24. The method of claim 23, further comprising, between b) and c), adjusting bone surface as needed.

25. The method of claim 24, wherein adjusting the bone surface further comprises cutting bone spurs from bones on the joint surface.

26. The method of claim 23, wherein f) further comprises at least one of adjusting the joint, soft tissue, the remaining joint implants, and the sensor device based on the joint data.

27. The method of claim 23, wherein the sensor device is shaped like a patella and the final implant is a patellar implant.

28. A sensor device comprising:

a base plate having

a base plate bottom surface adapted to contact a joint surface, and

a base plate top surface;

a conformable sensor including

a sensor matrix that includes individual sensor elements, and

a conformable mat,

wherein the conformable mat supports the sensor matrix;

an implant having an implant bottom surface and an implant top surface,

the base plate top surface facing and operatively connected to the implant bottom surface;

the sensor device further comprising a transceiver and antenna to wirelessly transmit data to a data processor or wirelessly receive communications.

29. A joint replacement implant collection comprising:

i) a sensor device shaped in the form of a final implant that will be associated with one bone within a joint, the sensor device including

a base plate having

a base plate bottom surface adapted to contact a joint surface, and

a base plate top surface;

a conformable sensor including

a sensor matrix that includes individual sensor elements, and

a conformable mat,

wherein the conformable mat supports the sensor matrix;

an implant having an implant bottom surface and an implant top surface,

the base plate top surface facing and operatively connected to the implant bottom surface; and

ii) remaining implants in the form of implants associated with the remaining bones in the joint.

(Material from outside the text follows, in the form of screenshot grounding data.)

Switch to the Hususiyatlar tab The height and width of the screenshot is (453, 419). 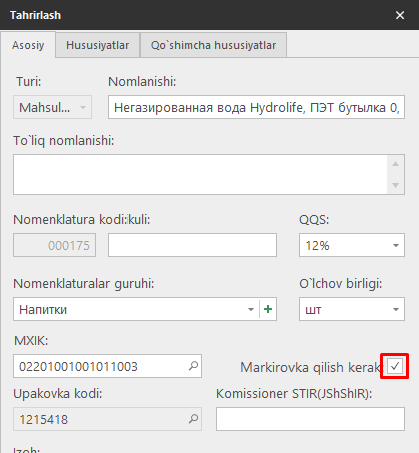coord(97,45)
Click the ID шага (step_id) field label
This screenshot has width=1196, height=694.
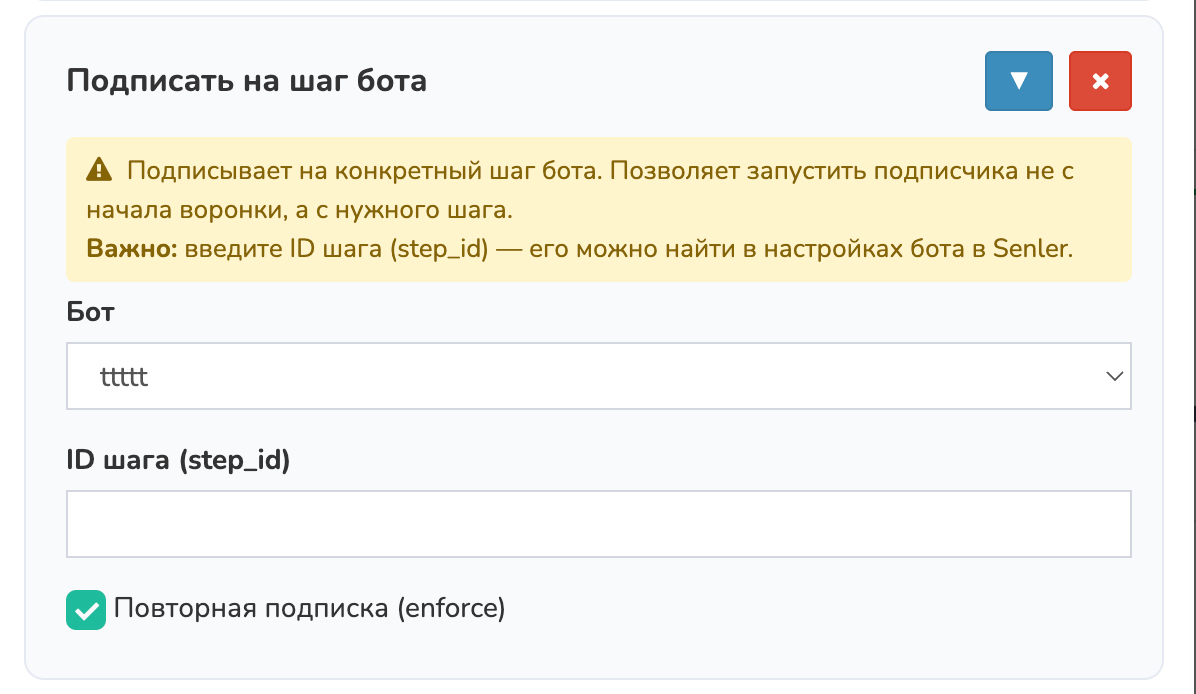point(178,461)
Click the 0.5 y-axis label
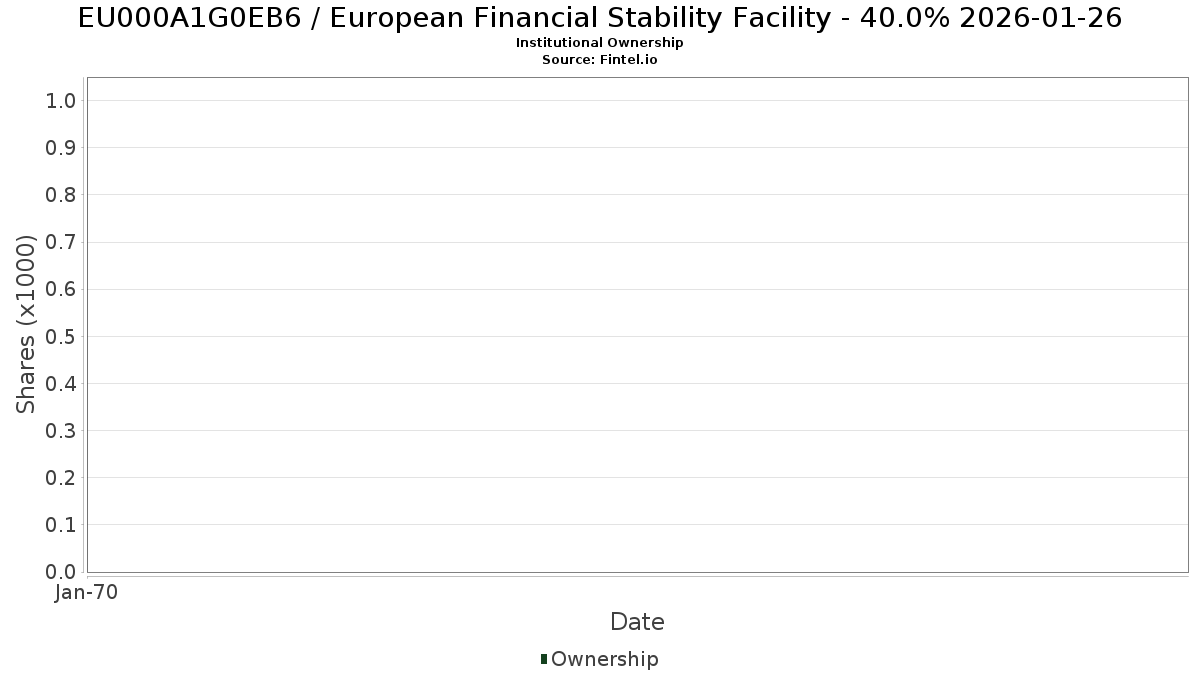The height and width of the screenshot is (675, 1200). click(x=60, y=336)
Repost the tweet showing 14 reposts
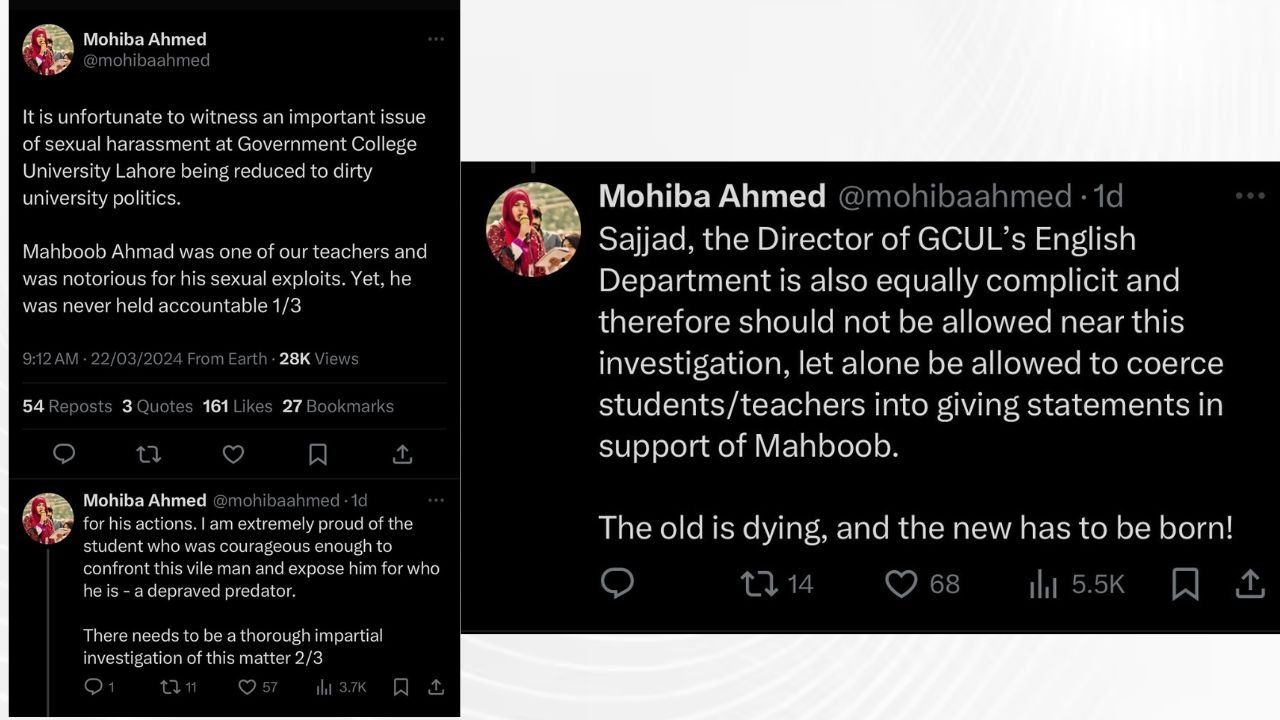 tap(758, 583)
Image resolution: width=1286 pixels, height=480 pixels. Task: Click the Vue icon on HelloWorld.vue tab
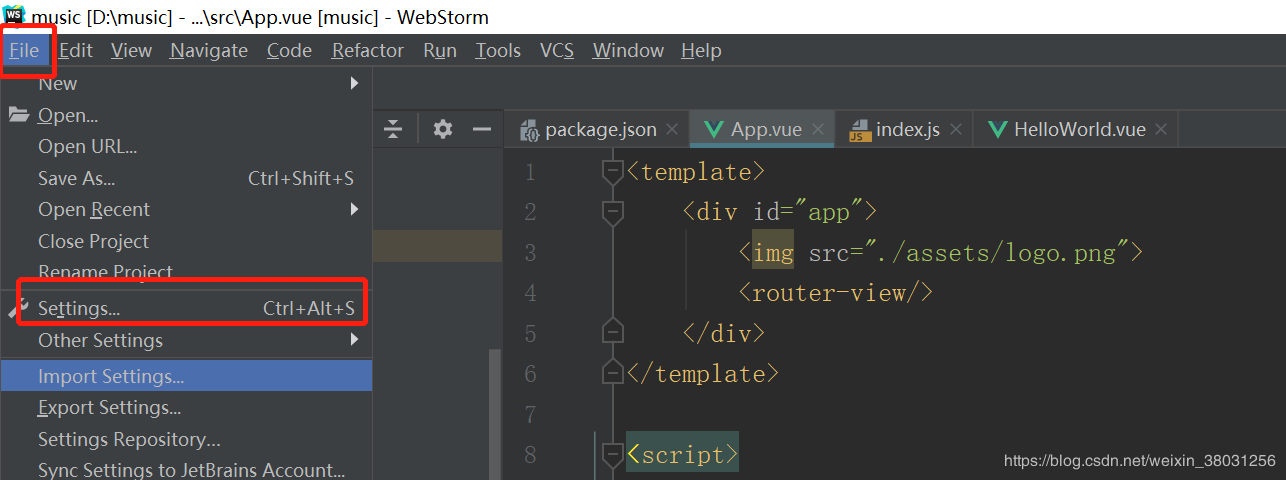(997, 129)
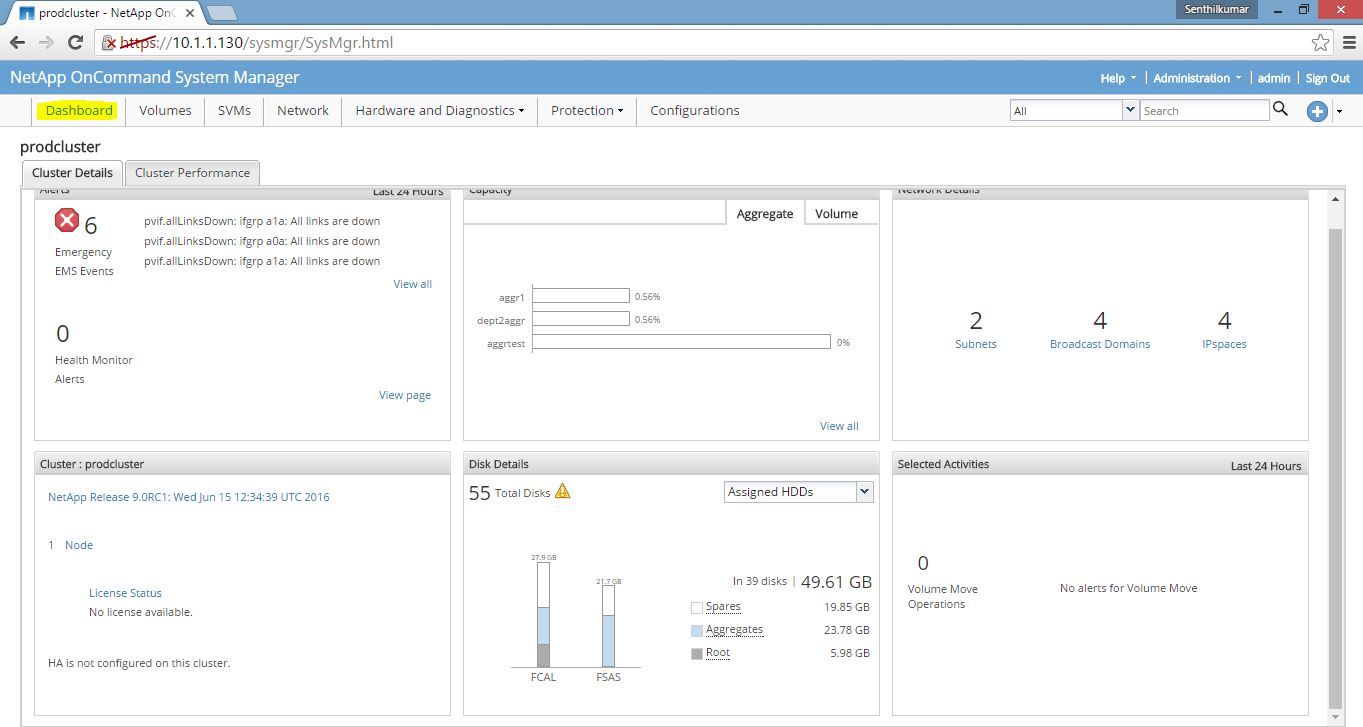Click the View all link in Alerts panel

point(412,283)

30. The joint replacement implant collection of claim 29, wherein the sensor device is shaped like a patellar implant.

31. The joint replacement implant collection of claim 29, wherein the sensor device is also the final implant.

32. The joint replacement implant collection of claim 31, wherein the sensor device further comprises a transceiver and antenna for wireless communications.

33. The joint replacement implant collection of claim 29, wherein the sensor device further comprises a transceiver and antenna for wireless communications.

34. A joint replacement implant collection comprising:

a base plate having

a base plate bottom surface adapted to contact a joint surface, and

a base plate top surface;

a conformable sensor including

a sensor matrix that includes individual sensor elements arranged in a conformable mat;

an implant having an implant bottom surface and an implant top surface,

35. The joint replacement implant collection of claim 34, wherein the sensor device is shaped like a patellar implant.

36. The joint replacement implant collection of claim 34, wherein the sensor device is also the final implant.

37. The joint replacement implant collection of claim 36, wherein the sensor device further comprises a transceiver and antenna for wireless communications.

38. The joint replacement implant collection of claim 34, wherein the sensor device further comprises a transceiver and antenna for wireless communications.